Figure 1. Tumor growth inhibition in p75KO mice is associated with decreased expression of VEGF and capillary density, as well as increased apoptosis, while TNF expression is similar in WT and p75KO tumors.

A, Graphic representation of LLC tumor volumes in WT, p75KO and Dbl-KO mice. Graphs represent pooled data from 3 independent experiments (N=18–24/treatment group). B, Quantification of TNF immunostaining (red) in tumors and normal skin of WT and p75KO mice shown as percent of mean pixel intensity using NIH Image J program (here and elsewhere). C, TNF protein release (pg/ml) measured in tumor homogenates from WT and p75KO mice (p=NS).

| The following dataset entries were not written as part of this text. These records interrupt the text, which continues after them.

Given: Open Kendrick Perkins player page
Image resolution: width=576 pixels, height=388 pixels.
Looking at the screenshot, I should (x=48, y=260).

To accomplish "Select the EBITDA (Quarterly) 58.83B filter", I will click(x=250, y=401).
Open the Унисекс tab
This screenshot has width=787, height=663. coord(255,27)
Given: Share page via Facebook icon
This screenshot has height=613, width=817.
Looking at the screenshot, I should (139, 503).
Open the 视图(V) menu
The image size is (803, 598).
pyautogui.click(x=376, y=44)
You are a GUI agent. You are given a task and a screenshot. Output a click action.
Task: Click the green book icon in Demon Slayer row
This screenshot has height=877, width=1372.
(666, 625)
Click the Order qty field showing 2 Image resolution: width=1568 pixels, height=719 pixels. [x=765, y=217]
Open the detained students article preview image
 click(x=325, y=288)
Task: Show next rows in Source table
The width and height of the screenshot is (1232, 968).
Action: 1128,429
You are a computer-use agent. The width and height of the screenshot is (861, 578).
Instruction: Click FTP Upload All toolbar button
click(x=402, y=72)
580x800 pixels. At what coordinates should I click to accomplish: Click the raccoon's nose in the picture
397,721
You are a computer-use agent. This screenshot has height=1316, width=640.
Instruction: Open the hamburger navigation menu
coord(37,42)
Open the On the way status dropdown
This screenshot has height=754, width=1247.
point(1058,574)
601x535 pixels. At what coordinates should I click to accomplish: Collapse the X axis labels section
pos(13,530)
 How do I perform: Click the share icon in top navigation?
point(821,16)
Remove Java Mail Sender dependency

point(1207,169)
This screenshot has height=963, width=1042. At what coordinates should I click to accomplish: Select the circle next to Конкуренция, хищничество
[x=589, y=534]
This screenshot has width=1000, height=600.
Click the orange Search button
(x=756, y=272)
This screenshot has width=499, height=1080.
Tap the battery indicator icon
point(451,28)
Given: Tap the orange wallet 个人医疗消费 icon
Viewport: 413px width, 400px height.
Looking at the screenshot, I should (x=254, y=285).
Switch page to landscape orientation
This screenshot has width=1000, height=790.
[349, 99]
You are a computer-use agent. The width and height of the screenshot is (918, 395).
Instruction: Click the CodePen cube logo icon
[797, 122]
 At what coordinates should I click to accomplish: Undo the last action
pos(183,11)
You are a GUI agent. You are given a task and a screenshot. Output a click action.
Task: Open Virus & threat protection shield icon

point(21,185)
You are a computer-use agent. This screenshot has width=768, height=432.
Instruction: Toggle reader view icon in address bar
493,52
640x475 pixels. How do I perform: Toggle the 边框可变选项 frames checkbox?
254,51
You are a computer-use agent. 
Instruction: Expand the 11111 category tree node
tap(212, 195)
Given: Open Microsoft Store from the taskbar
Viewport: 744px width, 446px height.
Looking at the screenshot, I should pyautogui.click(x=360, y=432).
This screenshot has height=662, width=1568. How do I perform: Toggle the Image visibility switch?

D, Quantification of VEGF immunostaining (red) in tumors from WT and p75KO mice shown as percent of mean pixel intensity (p<0.001, WT vs. p75KO). E, VEGF protein release (pg/ml) measured in tumor homogenates (p<0.002, WT vs. p75KO). F–G, Representative images (right panel) and quantification of – F, CD31 (red) immunofluorescence, and G, Quantification of CD31 (+) cells in the whole tumor tissue from WT vs p75KO mice using FASC analysis, when WT is set as 100%. Please note, compared to FASC analysis, tumor associated CD31 (+) cells were twice as higher in immunofluorescent studies, suggesting a significant heterogeneity in tumor vascular network and a superior quantitative nature of the FACS analysis of tumor associated CD31 (+) cells. H, Representative images (right panel) and quantification of –H, TUNEL (green) immunostaining in WT and p75KO tumors, shown as percent of mean pixel intensity, when WT is set as 100%. Results in all graphs are pooled data (mean+SEM) from 3 independent experiments 7–8 fields of 176,400 μm² (image size here and elsewhere) per mouse, N= 5 mice/genotype.